So just because all the parts are collaborating to get the desired outcome, and ...

wrs · 2025-10-16T03:02:05 1760583725

Being able to make it and knowing how it works are just not the same thing. I can make bread of consistent quality, and know how to improve certain aspects of it. To know how it works, I’d need to get a doctorate in biochemistry and then still have a fairly patchy understanding. I know plenty of people who can drive a car very successfully but would never claim they know how it works.

ako · 2025-10-16T11:44:27 1760615067

But with LLMs is there really more to understand? They’re just large functions that take numerical input and transform it into numerical output based on trained weights. There is nothing behind the scenes doing things we don’t understand. The magic is in the weights, and we know how to create these based on training data.

Regarding the car, if you know how to build a car, you understand how a car works. A driver is more like someone using and llm, not a developer able to create an llm.
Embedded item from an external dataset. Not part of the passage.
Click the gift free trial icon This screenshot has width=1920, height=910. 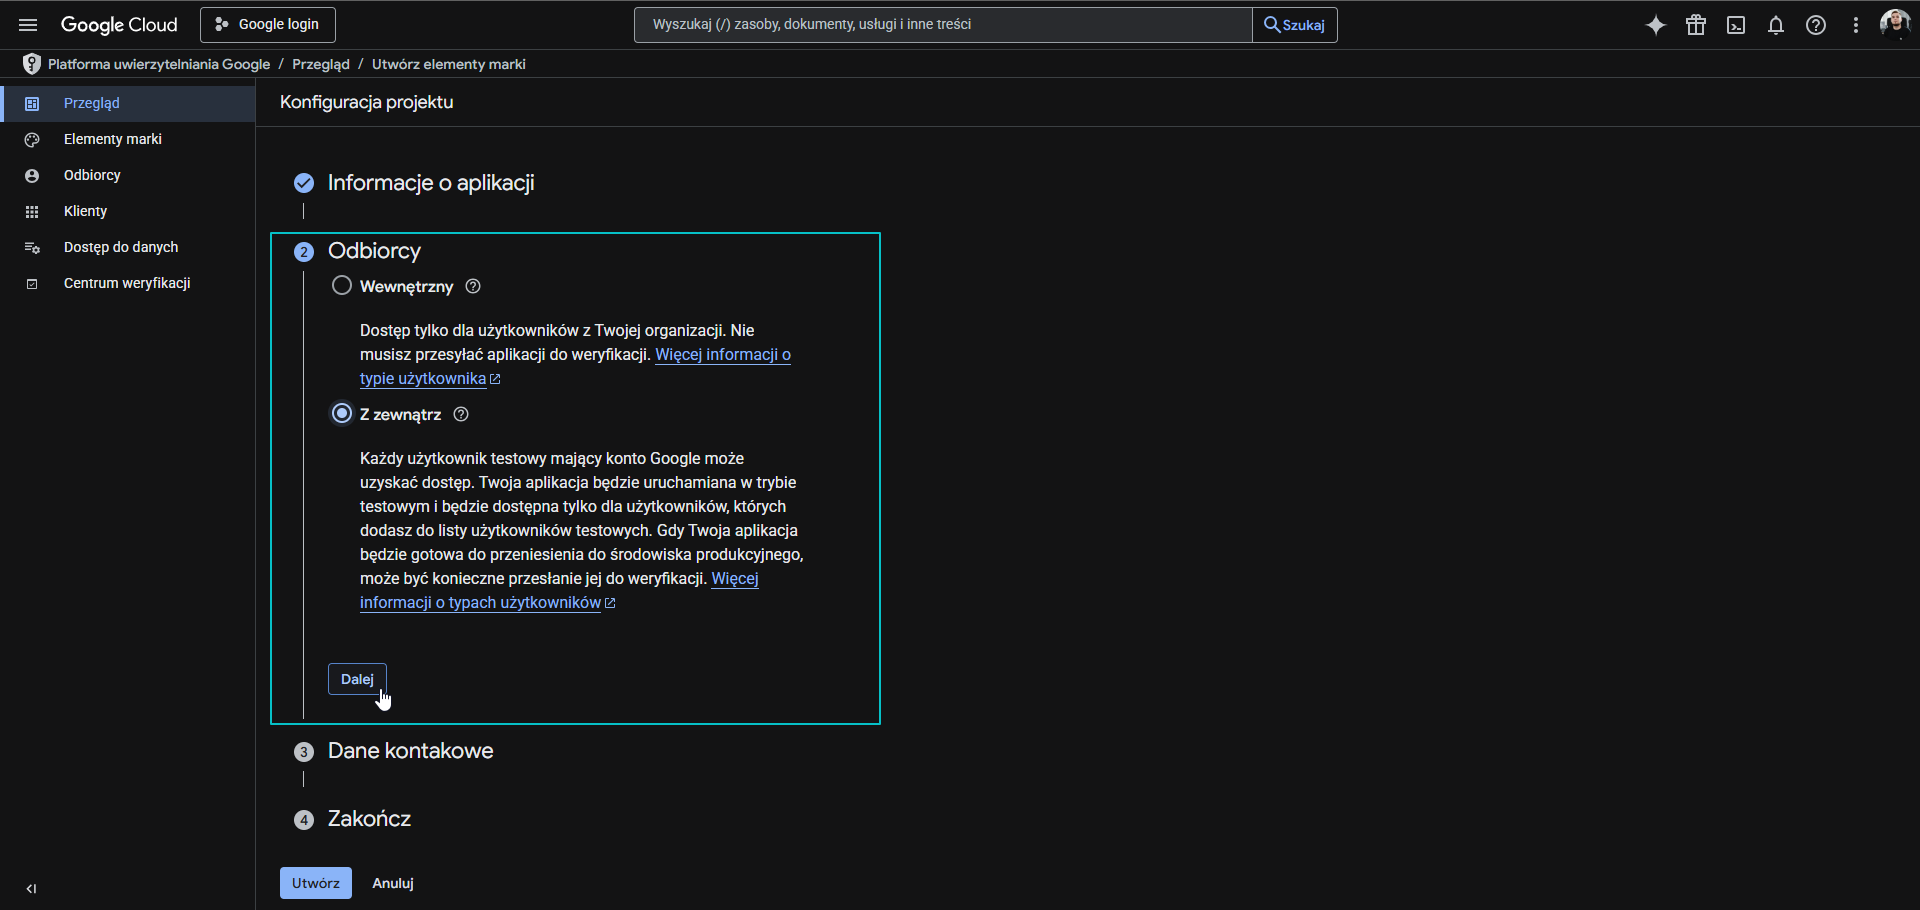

wrs · 2025-10-16T16:09:30 1760630970

I’ve never seen the word “just” take on more load than it did in that second sentence!

Sorry to inform everybody doing their Ph.D. on LLM interpretability that they’re just wasting their time.
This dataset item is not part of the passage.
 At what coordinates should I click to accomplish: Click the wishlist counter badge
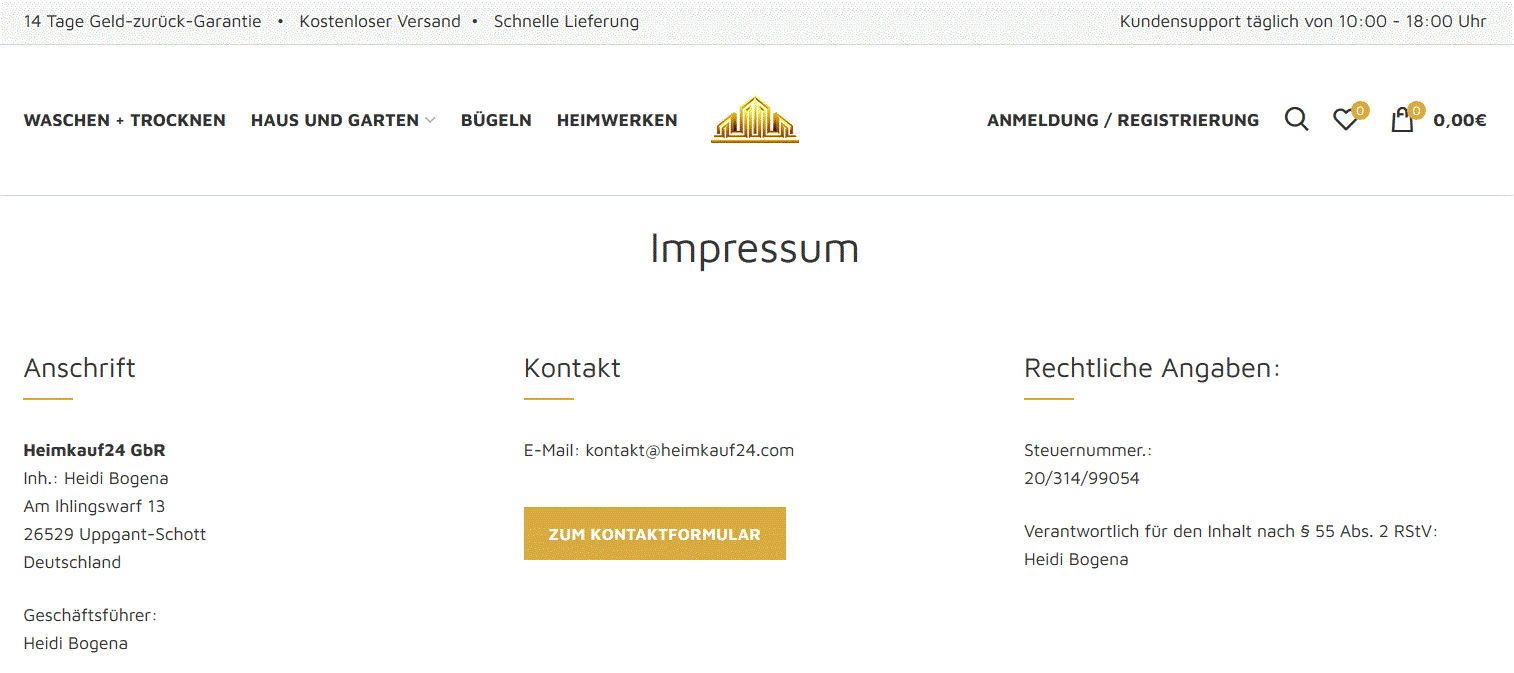(x=1360, y=110)
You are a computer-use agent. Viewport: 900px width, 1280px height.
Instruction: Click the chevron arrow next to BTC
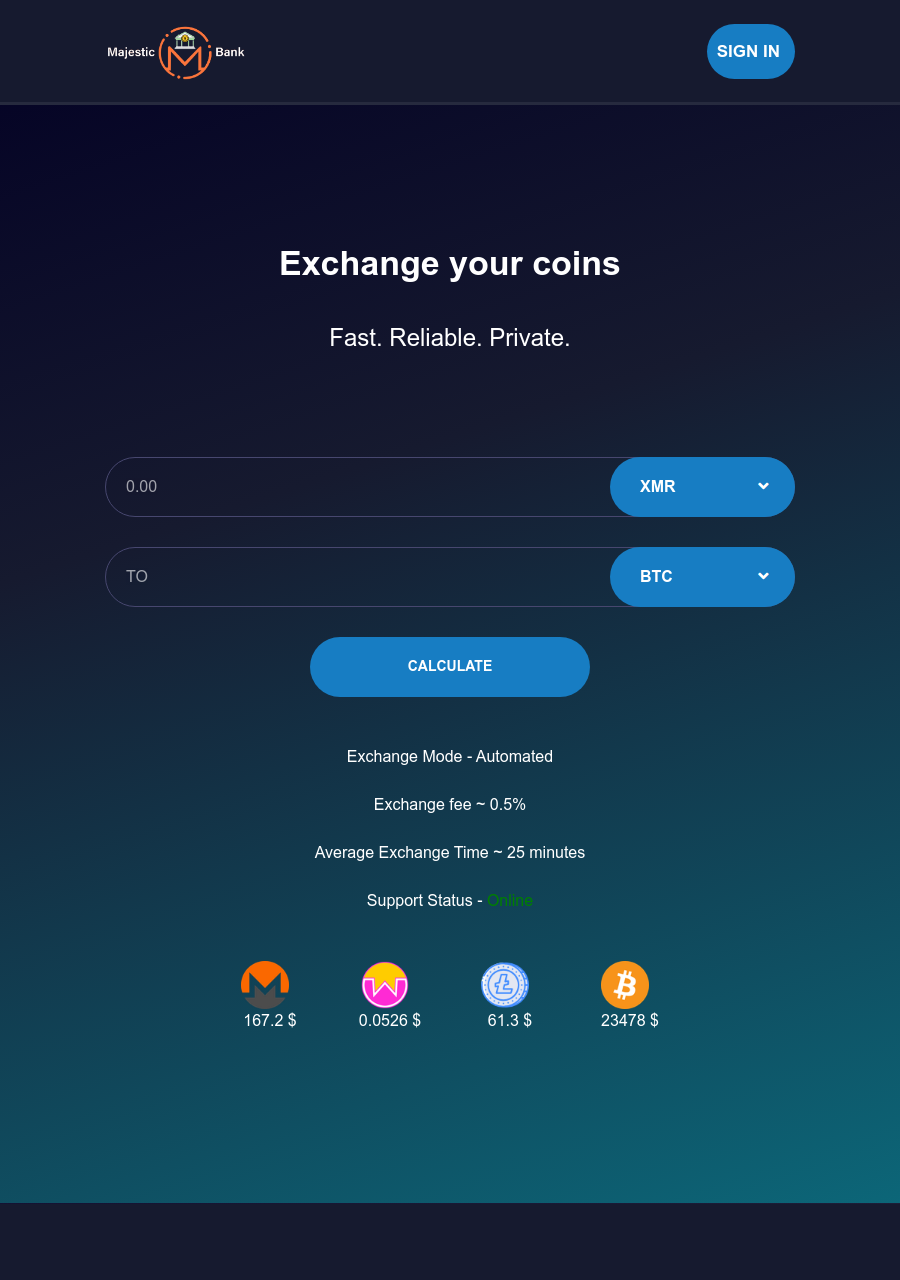pos(763,576)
beyarkay · 2025-10-16T18:13:12 1760638392

> But with LLMs is there really more to understand?

Yes! loads! (: I want to be able to say statements like "this model will never ask the user to kill themselves" and be confident, but I can't do that today, and we don't know how. Note that we do know how to prove similar statements for regular software.
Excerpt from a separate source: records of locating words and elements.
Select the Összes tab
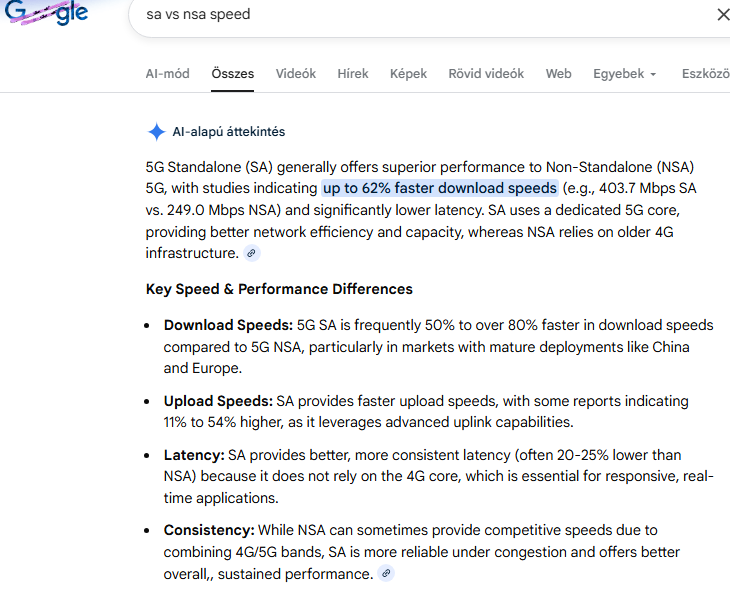Image resolution: width=730 pixels, height=589 pixels. [x=233, y=74]

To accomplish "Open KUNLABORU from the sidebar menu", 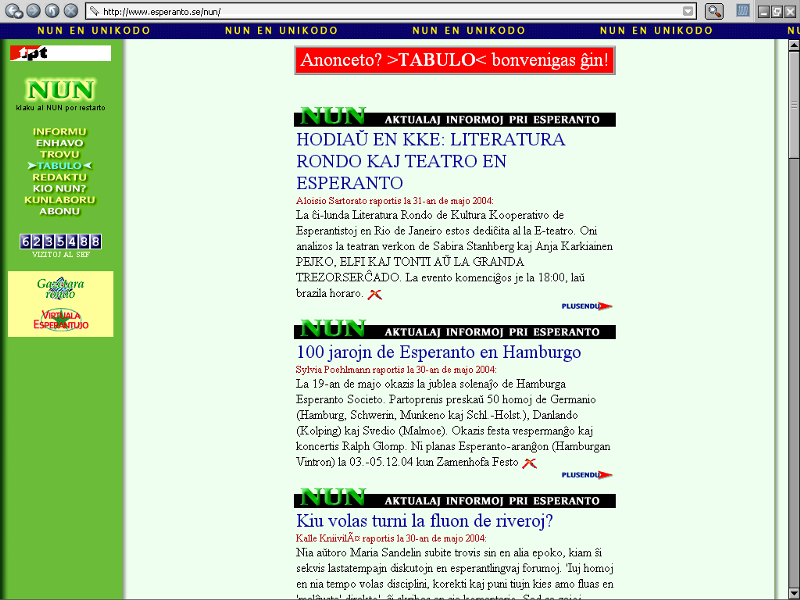I will (x=60, y=200).
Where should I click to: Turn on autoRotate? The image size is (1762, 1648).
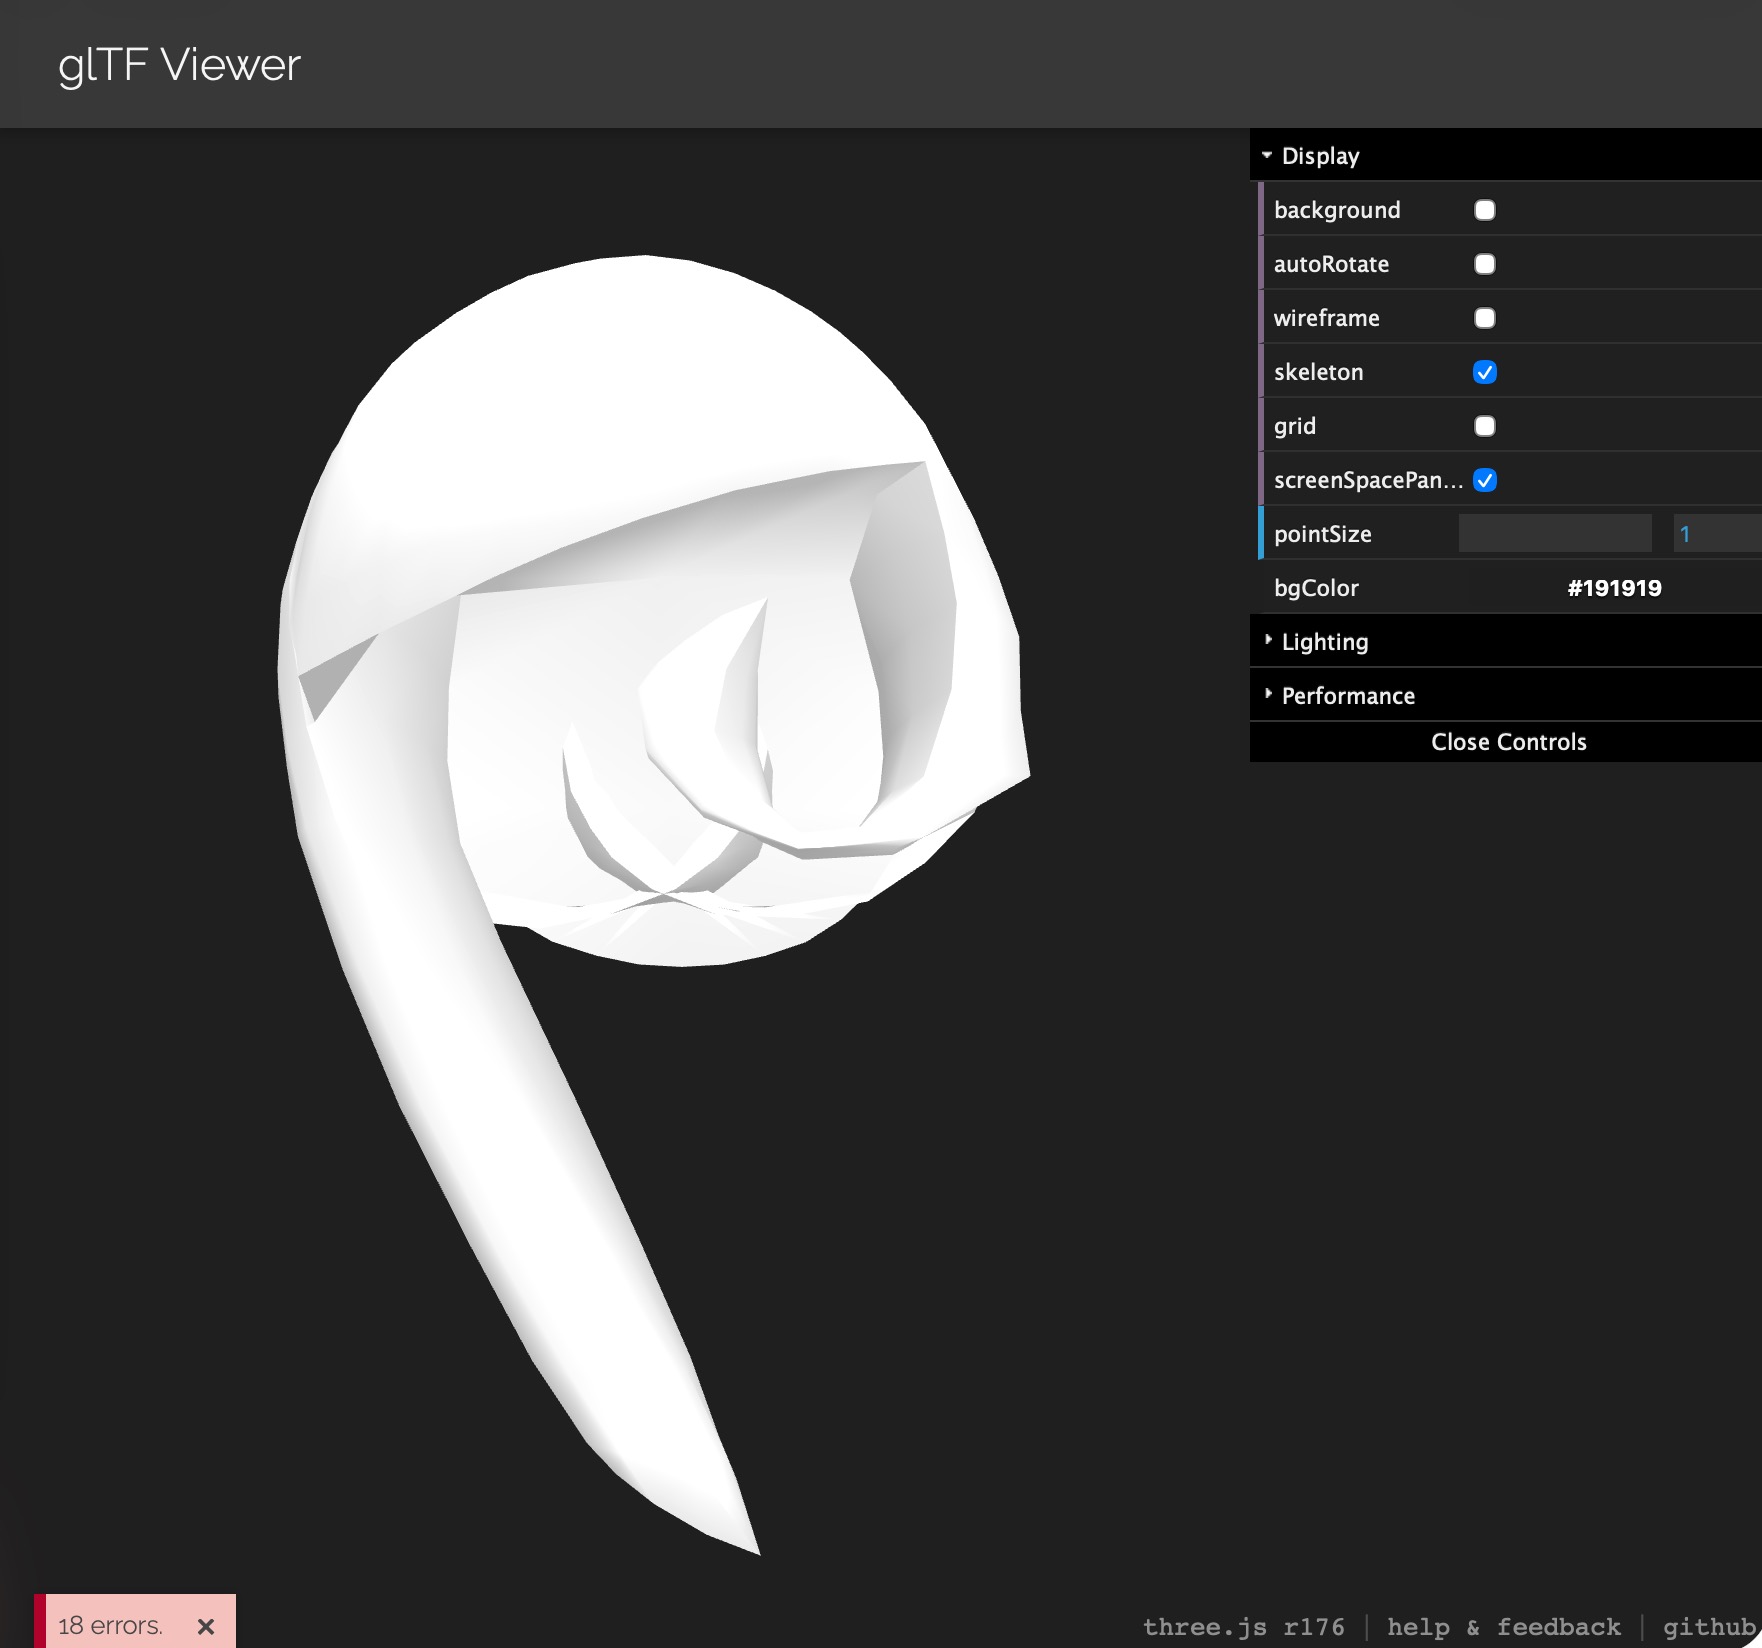(1485, 264)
beyarkay · 2025-10-16T18:10:34 1760638234

> With mixture of expert systems we’re introducing dedicated subsystems into the llm responsible for specific aspect of the llm

Common misconception, MoEs do have different "experts", but the model learns when to send input to different experts, and the model does not cleanly send coding tasks to the coding agent, physics tasks to the physics agent, etc. It's quite messy, and not nearly as intepretable as we'd want it to be.